Nov. 21 (Bloomberg) -- Cia. Siderurgica Nacional SA, Brazil’s third-biggest steelmaker, fell the most in more than a week after increasing its stake in Usinas Siderurgicas de Minas Gerais SA as the fight for control of its rival intensifies.
The stock dropped 3.2 percent to 15.08 reais at the close of trading in Sao Paulo, the most since Nov. 9.
CSN, as the company is known, now holds 20.14 percent of Usiminas’s preferred shares and 11.66 percent of the common shares, according to a regulatory filing Nov. 18 after the market closed. The announcement came one day after Ternium SA, the second-largest steelmaker in Latin America after Gerdau SA, said it’s in talks to buy a minority stake in Usiminas, sparking an 18 percent plunge in the Luxembourg-based company’s shares.
“The dispute should remain heated, which should make the acquisition price for Usiminas rise,” Leonardo G. Zanfelicio, an analyst at Sao Paulo-based brokerage Concordia SA, said in an e-mailed note today. “For now, we recommend caution on the involved companies, given the uncertainties surrounding this transaction.”
Ternium’s American depositary receipts slid 4.5 percent to $19.53 in New York. Usiminas dropped 0.9 percent to 11.87 reais as Brazil’s benchmark Bovespa index lost 0.8 percent.
CSN has been buying Usiminas shares since at least January, when it said it may boost holdings to a level that could alter management or the control structure. Ternium said it’s negotiating with members of the group -- Nippon Steel Corp., Camargo Correa SA, Grupo Votorantim and Mitsubishi Corp. -- that controls Usiminas with a 53.8 percent voting stake.

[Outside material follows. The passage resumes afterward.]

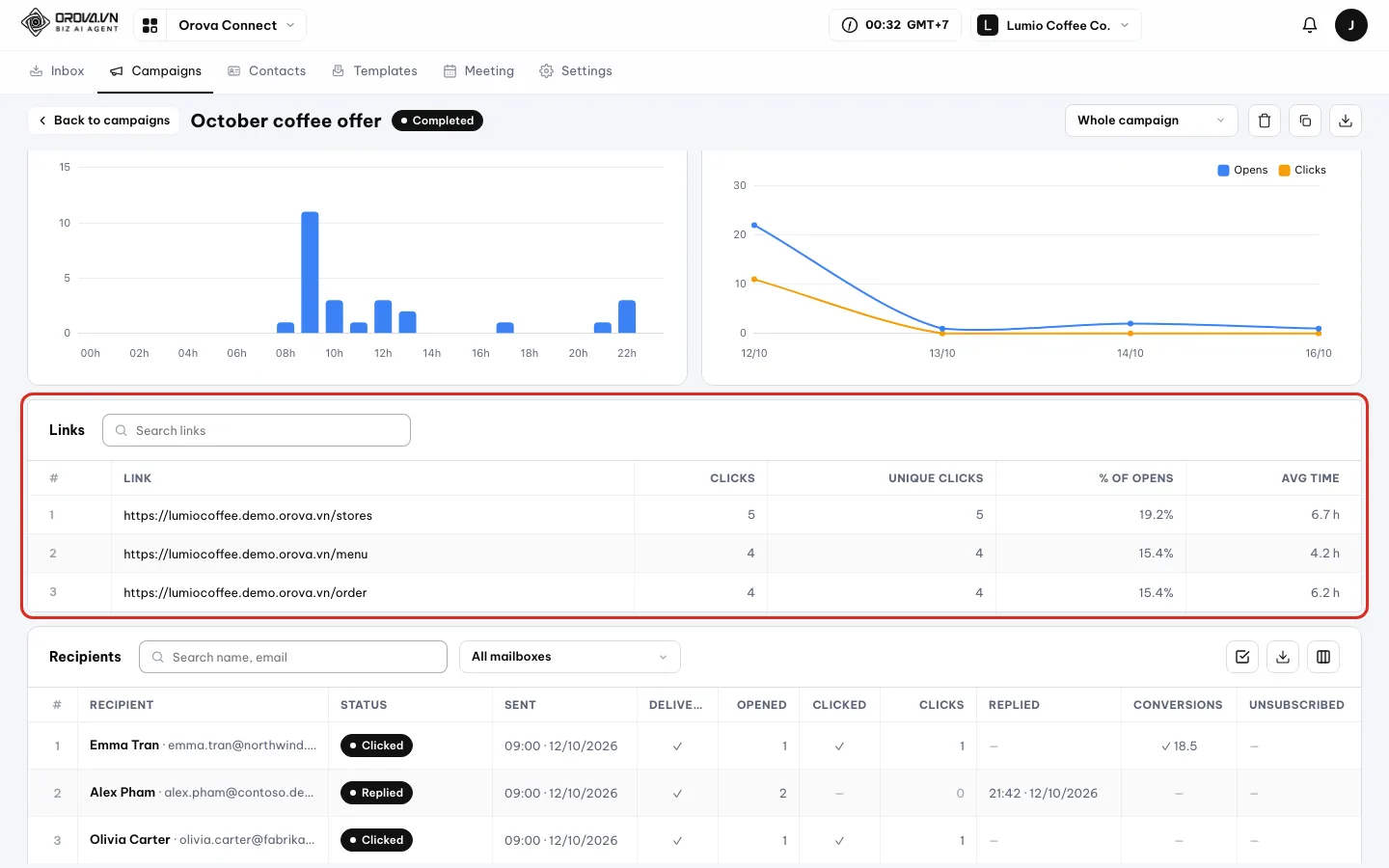The image size is (1389, 868).
Task: Download campaign report icon in header
Action: pos(1346,121)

Ternium may have to offer 80 percent of the price paid in a possible agreement to all voting minority shareholders of Usiminas, Felipe Reis and Alex Sciacio, analysts at Banco Santander SA, said in a Nov. 18 note. That could increase the amount of the offer to $7.2 billion from $3 billion and may jeopardize the deal, the Sao Paulo-based analysts said.